• WORK REQUEST: The reply should be an exact transcription of every record.

============================================================

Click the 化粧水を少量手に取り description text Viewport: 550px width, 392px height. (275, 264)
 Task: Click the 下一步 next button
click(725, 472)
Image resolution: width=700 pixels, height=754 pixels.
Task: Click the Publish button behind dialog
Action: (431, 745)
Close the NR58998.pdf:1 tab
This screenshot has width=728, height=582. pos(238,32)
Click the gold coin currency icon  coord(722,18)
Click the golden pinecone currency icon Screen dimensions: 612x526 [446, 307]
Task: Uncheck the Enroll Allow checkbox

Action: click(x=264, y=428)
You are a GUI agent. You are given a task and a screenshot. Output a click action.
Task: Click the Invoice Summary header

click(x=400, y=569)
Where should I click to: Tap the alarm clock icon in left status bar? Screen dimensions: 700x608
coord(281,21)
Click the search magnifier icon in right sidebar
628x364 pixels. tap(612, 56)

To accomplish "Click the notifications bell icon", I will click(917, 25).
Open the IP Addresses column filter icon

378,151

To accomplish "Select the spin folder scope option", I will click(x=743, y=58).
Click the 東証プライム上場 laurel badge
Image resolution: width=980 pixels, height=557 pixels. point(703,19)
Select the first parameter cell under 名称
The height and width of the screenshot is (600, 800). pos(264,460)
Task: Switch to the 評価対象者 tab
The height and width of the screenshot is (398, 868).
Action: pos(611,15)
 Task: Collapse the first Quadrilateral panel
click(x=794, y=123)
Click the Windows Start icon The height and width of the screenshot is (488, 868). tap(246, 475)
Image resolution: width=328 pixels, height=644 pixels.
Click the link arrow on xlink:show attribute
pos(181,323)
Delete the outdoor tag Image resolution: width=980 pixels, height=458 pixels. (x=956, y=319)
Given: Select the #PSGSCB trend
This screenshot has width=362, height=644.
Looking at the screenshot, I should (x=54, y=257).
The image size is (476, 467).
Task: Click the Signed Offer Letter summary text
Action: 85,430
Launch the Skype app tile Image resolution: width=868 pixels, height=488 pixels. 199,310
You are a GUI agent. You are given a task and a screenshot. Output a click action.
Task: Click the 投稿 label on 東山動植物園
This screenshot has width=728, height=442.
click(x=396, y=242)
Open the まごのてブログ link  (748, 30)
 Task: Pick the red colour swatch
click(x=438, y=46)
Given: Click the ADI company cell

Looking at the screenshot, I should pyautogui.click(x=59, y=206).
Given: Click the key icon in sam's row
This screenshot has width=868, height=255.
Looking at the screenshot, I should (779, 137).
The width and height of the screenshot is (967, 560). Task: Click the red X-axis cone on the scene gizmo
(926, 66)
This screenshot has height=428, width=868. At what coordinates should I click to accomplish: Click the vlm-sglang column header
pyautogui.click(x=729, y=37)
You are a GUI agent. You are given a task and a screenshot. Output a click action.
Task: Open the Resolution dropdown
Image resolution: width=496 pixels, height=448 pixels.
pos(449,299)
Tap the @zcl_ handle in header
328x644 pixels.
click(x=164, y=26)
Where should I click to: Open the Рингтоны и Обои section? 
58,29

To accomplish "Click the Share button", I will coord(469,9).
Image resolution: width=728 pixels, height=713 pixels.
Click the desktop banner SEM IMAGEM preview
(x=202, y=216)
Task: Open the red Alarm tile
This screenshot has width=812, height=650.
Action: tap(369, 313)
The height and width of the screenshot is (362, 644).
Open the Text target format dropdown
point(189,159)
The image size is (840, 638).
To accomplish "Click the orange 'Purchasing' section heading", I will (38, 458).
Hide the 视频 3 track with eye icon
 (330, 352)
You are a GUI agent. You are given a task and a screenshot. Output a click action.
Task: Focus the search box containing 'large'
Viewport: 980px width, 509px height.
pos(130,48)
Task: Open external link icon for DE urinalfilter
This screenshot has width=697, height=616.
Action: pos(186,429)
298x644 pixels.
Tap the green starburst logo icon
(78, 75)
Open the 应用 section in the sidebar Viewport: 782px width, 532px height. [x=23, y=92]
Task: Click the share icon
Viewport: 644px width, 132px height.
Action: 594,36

============================================================

• RESPONSE BELOW:
Click the 化粧水を少量手に取り description text Viewport: 550px width, 392px height. (275, 264)
 Task: Click the 下一步 next button
click(725, 472)
Image resolution: width=700 pixels, height=754 pixels.
Task: Click the Publish button behind dialog
Action: (431, 745)
Close the NR58998.pdf:1 tab
This screenshot has width=728, height=582. pos(238,32)
Click the gold coin currency icon  coord(722,18)
Click the golden pinecone currency icon Screen dimensions: 612x526 [446, 307]
Task: Uncheck the Enroll Allow checkbox

Action: click(x=264, y=428)
You are a GUI agent. You are given a task and a screenshot. Output a click action.
Task: Click the Invoice Summary header

click(x=400, y=569)
Where should I click to: Tap the alarm clock icon in left status bar? Screen dimensions: 700x608
coord(281,21)
Click the search magnifier icon in right sidebar
628x364 pixels. tap(612, 56)

To accomplish "Click the notifications bell icon", I will click(917, 25).
Open the IP Addresses column filter icon

378,151

To accomplish "Select the spin folder scope option", I will click(x=743, y=58).
Click the 東証プライム上場 laurel badge
Image resolution: width=980 pixels, height=557 pixels. point(703,19)
Select the first parameter cell under 名称
The height and width of the screenshot is (600, 800). pos(264,460)
Task: Switch to the 評価対象者 tab
The height and width of the screenshot is (398, 868).
Action: pos(611,15)
 Task: Collapse the first Quadrilateral panel
click(x=794, y=123)
Click the Windows Start icon The height and width of the screenshot is (488, 868). tap(246, 475)
Image resolution: width=328 pixels, height=644 pixels.
Click the link arrow on xlink:show attribute
pos(181,323)
Delete the outdoor tag Image resolution: width=980 pixels, height=458 pixels. (x=956, y=319)
Given: Select the #PSGSCB trend
This screenshot has width=362, height=644.
Looking at the screenshot, I should (x=54, y=257).
The image size is (476, 467).
Task: Click the Signed Offer Letter summary text
Action: 85,430
Launch the Skype app tile Image resolution: width=868 pixels, height=488 pixels. 199,310
You are a GUI agent. You are given a task and a screenshot. Output a click action.
Task: Click the 投稿 label on 東山動植物園
This screenshot has width=728, height=442.
click(x=396, y=242)
Open the まごのてブログ link  (748, 30)
 Task: Pick the red colour swatch
click(x=438, y=46)
Given: Click the ADI company cell

Looking at the screenshot, I should pyautogui.click(x=59, y=206).
Given: Click the key icon in sam's row
This screenshot has width=868, height=255.
Looking at the screenshot, I should (779, 137).
The width and height of the screenshot is (967, 560). Task: Click the red X-axis cone on the scene gizmo
(926, 66)
This screenshot has height=428, width=868. At what coordinates should I click to accomplish: Click the vlm-sglang column header
pyautogui.click(x=729, y=37)
You are a GUI agent. You are given a task and a screenshot. Output a click action.
Task: Open the Resolution dropdown
Image resolution: width=496 pixels, height=448 pixels.
pos(449,299)
Tap the @zcl_ handle in header
328x644 pixels.
click(x=164, y=26)
Where should I click to: Open the Рингтоны и Обои section? 
58,29

To accomplish "Click the Share button", I will coord(469,9).
Image resolution: width=728 pixels, height=713 pixels.
Click the desktop banner SEM IMAGEM preview
(x=202, y=216)
Task: Open the red Alarm tile
This screenshot has width=812, height=650.
Action: tap(369, 313)
The height and width of the screenshot is (362, 644).
Open the Text target format dropdown
point(189,159)
The image size is (840, 638).
To accomplish "Click the orange 'Purchasing' section heading", I will (38, 458).
Hide the 视频 3 track with eye icon
 (330, 352)
You are a GUI agent. You are given a task and a screenshot. Output a click action.
Task: Focus the search box containing 'large'
Viewport: 980px width, 509px height.
pos(130,48)
Task: Open external link icon for DE urinalfilter
This screenshot has width=697, height=616.
Action: pos(186,429)
298x644 pixels.
Tap the green starburst logo icon
(78, 75)
Open the 应用 section in the sidebar Viewport: 782px width, 532px height. [x=23, y=92]
Task: Click the share icon
Viewport: 644px width, 132px height.
Action: 594,36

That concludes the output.